Review Rewind ★ Kinepolis Antwerp
“Cringe but some things were funny.” It is certainly not our words to describe Rewind, the first – and hopefully last – film about the influencers CEMI. But it’s spot on if you ask us. It is that sentence that we immediately heard from the mouth of the teenage girl who was sitting behind us when the hall light went back on 78 minutes completely out of the print. That is to say, actually 88 because Kinepolis takes a break of 10 minutes.
In Rewind we see how Céline Dept suddenly enters a lycée in 1996 when she has tried on a pair of VR glasses that Michiel received from a company to review them. So it appears that there is something wrong with the thing. Michiel Callebaut, however, is stuck in 2022, far removed from his girlfriend and also in professional trouble. He and Céline were due to put their 500th post online by Friday and had something special in mind for that. Namely, he had asked Pat Krimson and Loredana De Amicis to remix an existing song of theirs. Does CEMI become the past tense of he in it to bring them back to the present? And will she remain faithful? Because in 1996 Adam (Ruben Degroote) turned out to have a soft spot for her…
It becomes clear in Rewind that influencers are not actors. The dialogues are stiff and it all feels very fake and artificial. Fortunately the cast is subtitled because they usually don’t blow their ‘g’ which makes it very difficult to understand them. We argue for a compulsory diction certificate for all those who have acting ambitions.
Michael joins in like a rake. On the big screen, he exudes zero comma zero charisma that makes you wonder what the hell Céline sees in him. The camera loves Dept, that much should be clear and director Matthias Temmermans understands that all too well. So she can be nice and sexy in school uniform with her socks pulled up to just below the knee. The best shot from Rewind? Specifically those scenes where she is taken from the stairs when she is at the top of the stairs. Yes, those legs in combination with that dress and that lovely nineties haircut, come into their own so well and make you dream.
It does not alter the fact that we do not find the traditional role patterns (Céline cooks and cleans, Michiel what sits too, then Carlos, a character of color, portrayed by Jean-Romy Manzila) that Rewind presents, is not of this time, although there are feminist traps such as a plea that women will even go a lot in the future as men, underdogs will dominate the world and you will be able to fall in love with anyone.
The biggest problem with Rewind is that people in their twenties (Céline was born in 1999 and now 22, Michiel was born in 1996, he is 26) claim the nineties that they have not experienced at all. It is therefore not surprising that there are errors in Rewind. In 1996, the Spice Girl hype was just getting started on her. It was in the summer and the second half of that year that the girl group broke through. In this film we see that Sporty-J (Anaïs Jansen) is already a big fan and has a poster of the group. The soundtrack includes the beautiful You by Ten Sharp, Pump up the jam by Technotronic and Morgenstimmung by Edvard Grieg.

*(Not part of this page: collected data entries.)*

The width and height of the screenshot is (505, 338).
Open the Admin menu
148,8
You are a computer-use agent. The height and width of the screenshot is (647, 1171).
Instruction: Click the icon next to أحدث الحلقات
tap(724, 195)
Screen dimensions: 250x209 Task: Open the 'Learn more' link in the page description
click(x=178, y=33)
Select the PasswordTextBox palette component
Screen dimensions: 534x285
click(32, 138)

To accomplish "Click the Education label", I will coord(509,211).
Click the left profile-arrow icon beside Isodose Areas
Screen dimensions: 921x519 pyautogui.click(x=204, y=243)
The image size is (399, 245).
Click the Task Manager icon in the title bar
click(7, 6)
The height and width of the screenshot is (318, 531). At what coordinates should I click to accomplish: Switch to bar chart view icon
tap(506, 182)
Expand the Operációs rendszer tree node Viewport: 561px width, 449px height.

Furthermore, the picture states that boys did not play football with girls at school. these young people give the current youth a wrong image. I myself was 16 in 1996. We had mixed PE among other things, so together with the girls from our class. From a technical point of view, it is strange that Céline’s smartphone will last from 2022 to 1996, but not back. During the computer science lesson that Paul Peeters gives (Louis Thyssen, we think it’s nice that his father Peter plays the 2022 version of this character), it also appears that some students are very quick with the online world and computers. That too is little. In 1996, only 70 million PCs were sold worldwide. Myself, I first got to know the internet in 1998 when I was 18… To give you an idea, we got on electric typewriters in high school (1993).
We also see Céline playing a few videos in 1996 on her smartphone. You will also see the Tiktok logo. That is impossible since she cannot make a (Wi-Fi) connection with her device. Sure, she could show videos from the smartphone, but then that logo would not be on it. 1996 is still the time of 2G. Mobile internet has only been around since 1998. Smartphones did not exist yet – which Rewind also correctly states – you could actually text mobiles, make calls, listen to music, play games and use them as alarm clocks. That thing didn’t do more than that.